* _TASK SET_:
1 - List every scripture reference cited in the commentary on Saul and kingdoms, in the form the commentary gives it.
2 - Translate this sentence from the commentary on Saul and kingdoms into Spanish: "Judges were raised up by God to temporarily lead in times of crisis, but were not called to rule a kingdom, much less pass one on to their sons."
3 - Go on with the commentary on Saul and kingdoms, starting after its final sentence.

* _PASSAGE GIVEN_:
+++

But now your kingdom shall not continue. 1Sam. 13:14
Perceived kingdoms are difficult to relinquish…
It’s the tendency of church leaders who seek to establish and develop their personal kingdoms to struggle with letting go of their claim. So it was with Saul, Israel’s first king, and perhaps with church leaders generally. I know this reality personally, and I’ve observed this struggle in countless church leaders who I would describe as good men. It’s the nature of kings and kingdoms. Men like Saul don’t have a monopoly, and men like David are not immune. The above quoted words of Samuel to Saul are presumably familiar as is the immediate context of Saul’s offering of a sacrifice in violation of the law in preparation for war with the Philistines. It’s the back-story that we should revisit.
It’s the tendency of church leaders who seek to establish and develop their personal kingdoms to struggle with letting go of their claim.
When Samuel reached the winter of his life, he sought to establish his sons as rulers (judges) over Israel. This was inappropriate because Samuel’s sons were corrupt [1 Sam. 8:1-5], and the authority was not Samuel’s to give. Samuel has a generally sparkling record before God and man as a godly, reverent leader, despite his corrupt sons. Yet, even Samuel discovered perceived kingdoms are difficult to relinquish.
God’s ideal was a theocracy where He would rule over his people unlike any other nation. They would be a kingdom of priests, a holy nation where God would speak guidance through His word and prophets. Judges were raised up by God to temporarily lead in times of crisis, but were not called to rule a kingdom, much less pass one on to their sons. Thus Gideon declared that neither he, nor his son, would rule over Israel for the Lord was to rule over them [Judges 8:23].
Israel rejected Samuel’s corrupt sons and declared its desire for a king like the other nations [1Sam. 8:5]. It’s understandable why the people did not want Samuel’s sons to rule and it may even appear reasonable why they asked for a king, but it was wrong. Not only was it wrong in the sense that they sought a monarchy that would be inferior to the theocracy, but also the nation acted as if the right to rule the kingdom was theirs to decide. They did not say, “We don’t want your sons! We want God to rule over us!” Their declaration that they were entitled to a king was a claim to authority over the Kingdom [Theocracy]. We recognize that the people were acting carnally in rejecting God, but we may not understand that the carnality of the people was a catalyst for the carnality of the king and reinforced his claim to something that belonged to God.
…kings are interested in their kingdoms and misappropriate resources that God intended for His Kingdom to benefit His people.

+++

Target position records
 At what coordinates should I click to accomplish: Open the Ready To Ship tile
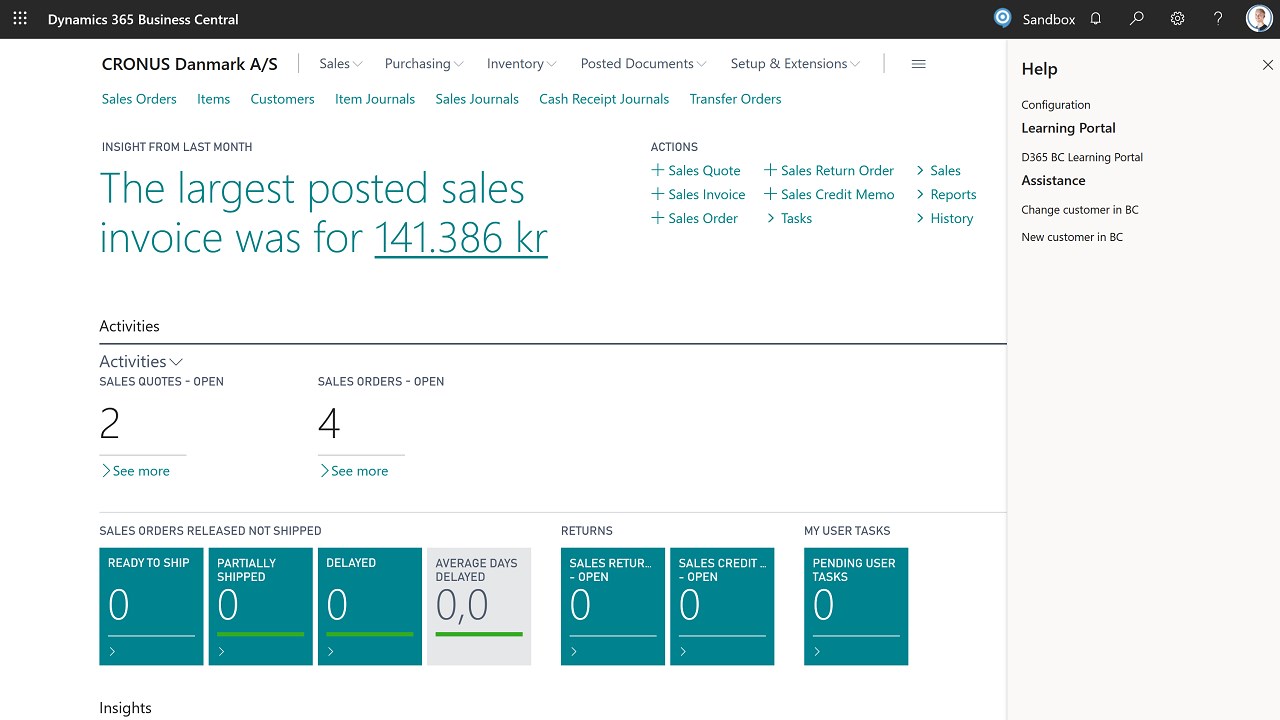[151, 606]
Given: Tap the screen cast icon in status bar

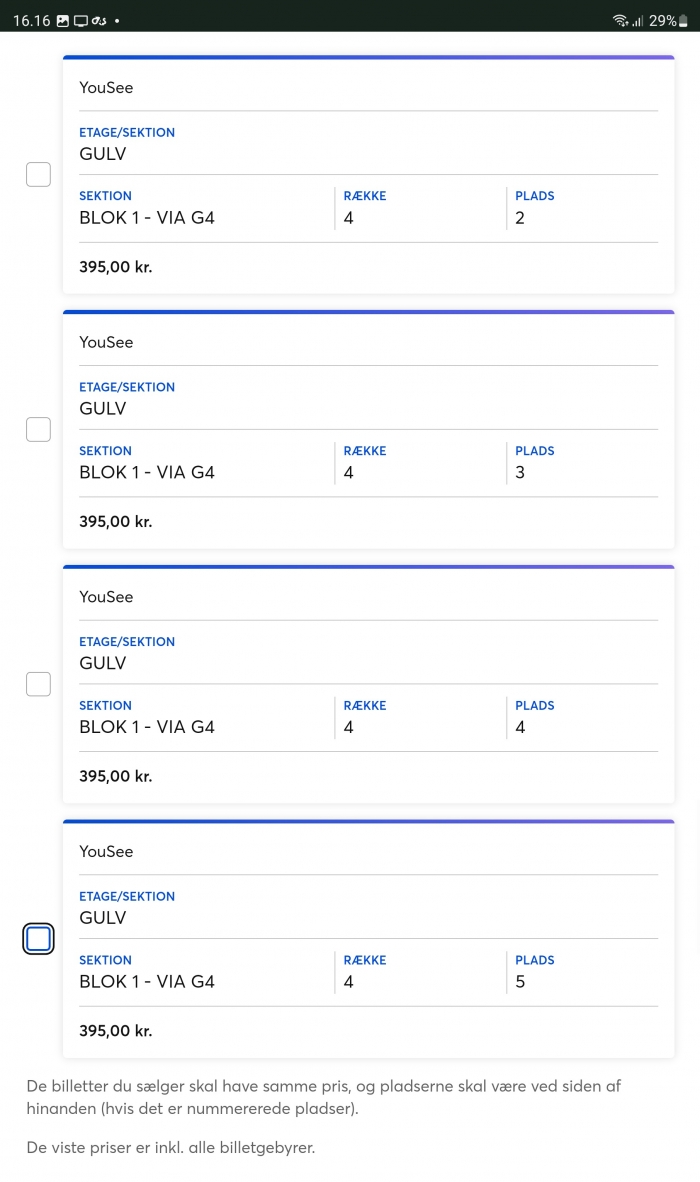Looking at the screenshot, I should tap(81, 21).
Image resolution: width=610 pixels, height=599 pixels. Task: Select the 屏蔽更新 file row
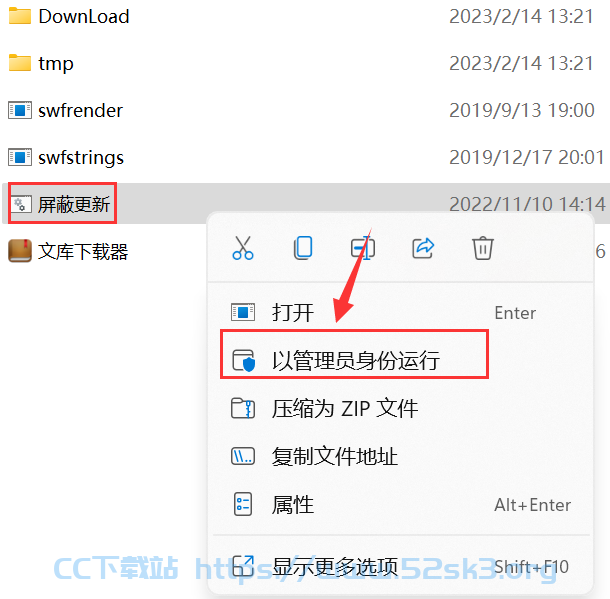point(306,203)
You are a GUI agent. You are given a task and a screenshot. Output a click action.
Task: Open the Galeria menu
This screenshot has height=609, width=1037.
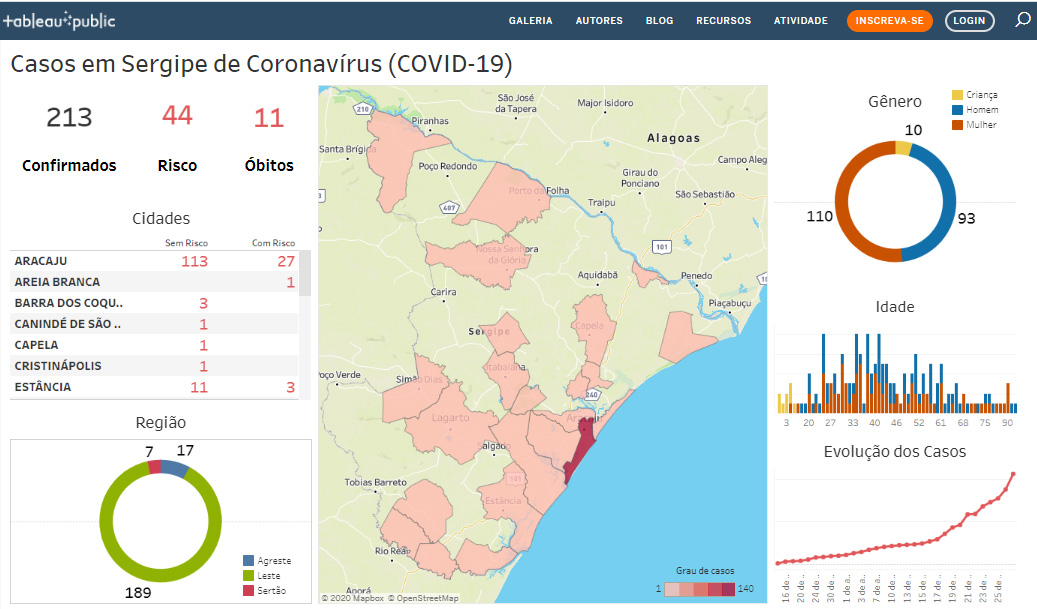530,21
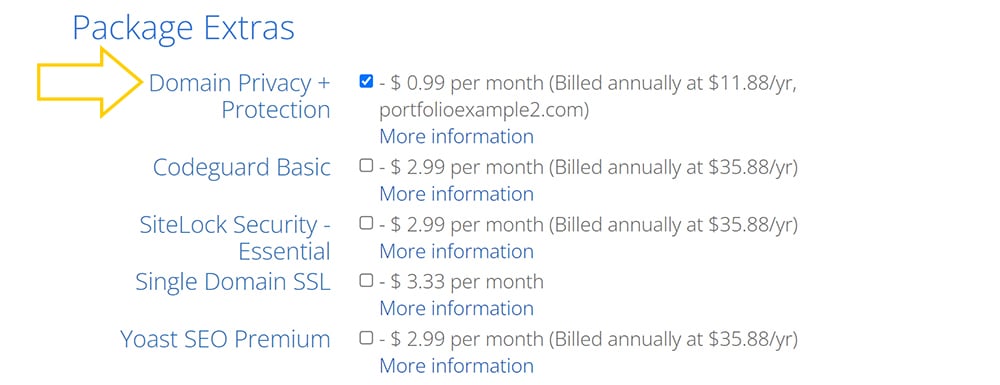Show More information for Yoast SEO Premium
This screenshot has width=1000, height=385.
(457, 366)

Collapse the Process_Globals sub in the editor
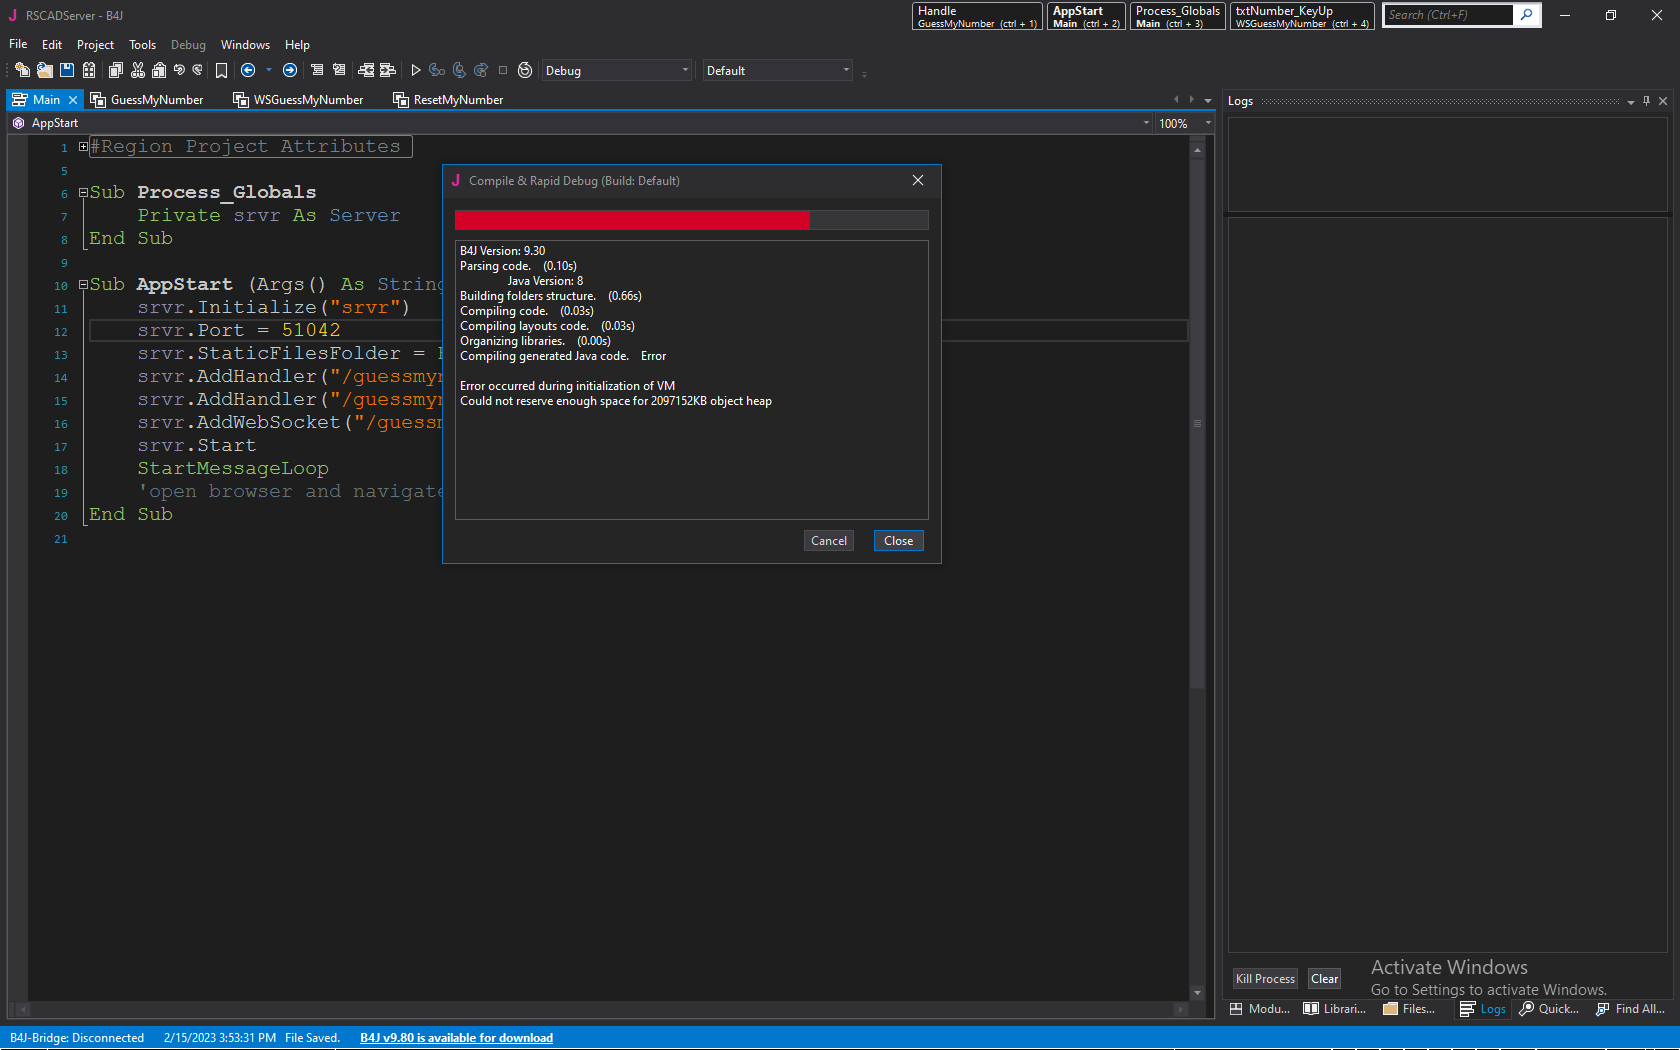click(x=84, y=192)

+++

* _SOLVED PROBLEMS_:
1 -
1Sam. 13:14
1 Sam. 8:1-5
Judges 8:23
1Sam. 8:5

2 - Los jueces fueron levantados por Dios para dirigir temporalmente en tiempos de crisis, pero no fueron llamados a gobernar un reino, y mucho menos a transmitirlo a sus hijos.

3 -
God was willing to give the people over to the desire of their hearts and provide a king, but first Samuel would warn them of the behavior of the king(s) who would rule over them [1Sam. 8:7-18]. The essence of the extended warning is this: kings are interested in their kingdoms and misappropriate resources that God intended for His Kingdom to benefit His people. This warning applies to all kings – it’s the nature of a personal kingdom. Arguably, some kings are better than others in their role as stewards of God’s resources because they are more sensitive to God’s voice. Nevertheless all kings take resources, because it’s the nature of kingdoms for two obvious reasons. First, kingdoms require a bureaucracy that usually requires significant resource to support, unlike a theocracy. Second, kings seek to establish, develop, and preserve a legacy. A king wants to provide a great legacy for his heirs to rule and expand. After all, the greater the legacy, the greater the king, right? This dynamic creates pressure to accumulate and maintain resources for our kingdom, making assets unavailable for God’s Kingdom. We are stewards of God’s resources, not kings.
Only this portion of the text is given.